▸ TASK TO COMPLETE:
Copy each entry below without any change.

▸ EXERCISE DATA:

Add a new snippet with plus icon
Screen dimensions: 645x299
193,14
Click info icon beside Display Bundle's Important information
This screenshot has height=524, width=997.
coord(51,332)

▸ RESPONSE AREA:
Add a new snippet with plus icon
Screen dimensions: 645x299
193,14
Click info icon beside Display Bundle's Important information
This screenshot has height=524, width=997.
coord(51,332)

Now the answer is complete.